Most recently, at the end of July, a consumer filed a putative class action in federal court against a fast-fashion retailer widely known for selling “consciously” created products. The plaintiff alleges that the retailer’s labeling, marketing, and advertising is designed to mislead consumers about its products’ environmental attributes through the use of “Sustainability Profiles,” which provide “environmental scorecards” for its products. The scorecards were created by a global non-profit organization comprised of a coalition from the fashion industry. In addition, the plaintiff alleges that the company established an “advertising scheme” consisting of misrepresentations about the sustainable nature of its products through the use of green hang tags, in-store signage, and online marketing. Based on this purported conduct, the Complaint brings claims for deceptive acts and false advertising under the State Unfair and Deceptive Practices Act (a.k.a. “little FTC Act” for being modeled after the FTC Act), as well as a count for unjust enrichment. Notably, the lawsuit follows the publication of a news article releasing its findings about how the retailer misstated information from the scorecards on the website, thereby seeking to expose the fast-fashion industry’s attempt and failure to self-police its environmental record. At least a dozen similar class actions have been filed this year on the basis of claims about sustainability and responsible sourcing. 

Despite a recent surge in litigation, green claims are not new—hence why the concept of “greenwashing” and Green Guides emerged decades ago. What is new is the mindset shift in placing a monetary value on “being green.”  That is, how green a company or product is plays a role in buying and investment behavior.

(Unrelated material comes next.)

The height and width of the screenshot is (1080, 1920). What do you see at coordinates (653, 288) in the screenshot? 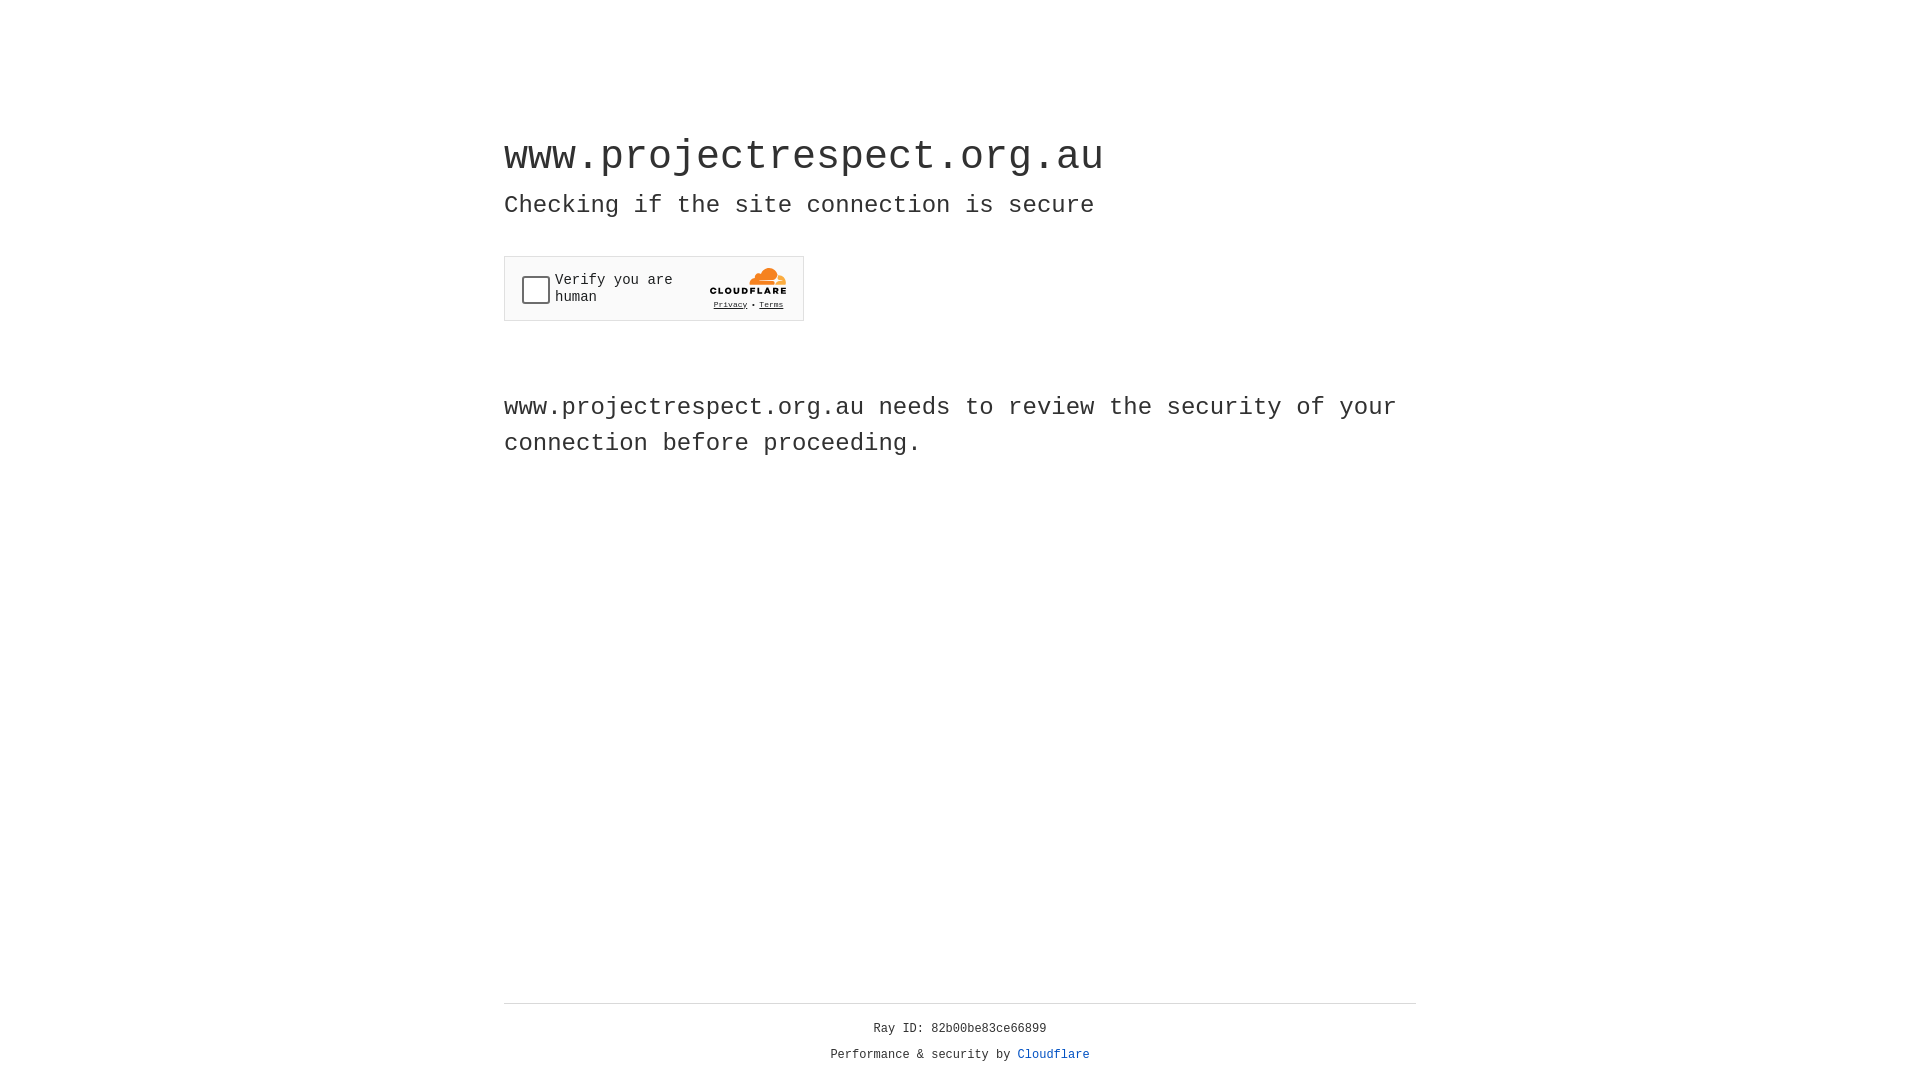
I see `'Widget containing a Cloudflare security challenge'` at bounding box center [653, 288].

But whether something is sustainable and how sustainable something is, are amorphous insofar as the practice is not defined by regulation and uniform measurements are not employed. This is troubling for consumers and companies alike, left to devise their own interpretations. To fill the void, we have a number of purported independent certifications and seals that companies and consumers rely on. Just the same, retailers maintain certain product classifications that meet their own green standards. The FTC and SEC can help provide greater clarity and consistency through anticipated rulemaking and enforcement action. 

In the interim and as litigation around green claims continue, companies and marketers should be familiar with the Green Guides and the developing law in this space. One element that remains unchanged is that any green claims should be backed by substantiation as with any other type of claim. Companies must substantiate all claims, express and implied, conveyed to reasonable consumers. Being transparent and truthful about the business information supporting your claims is critical for a sustainable company—literally and figuratively.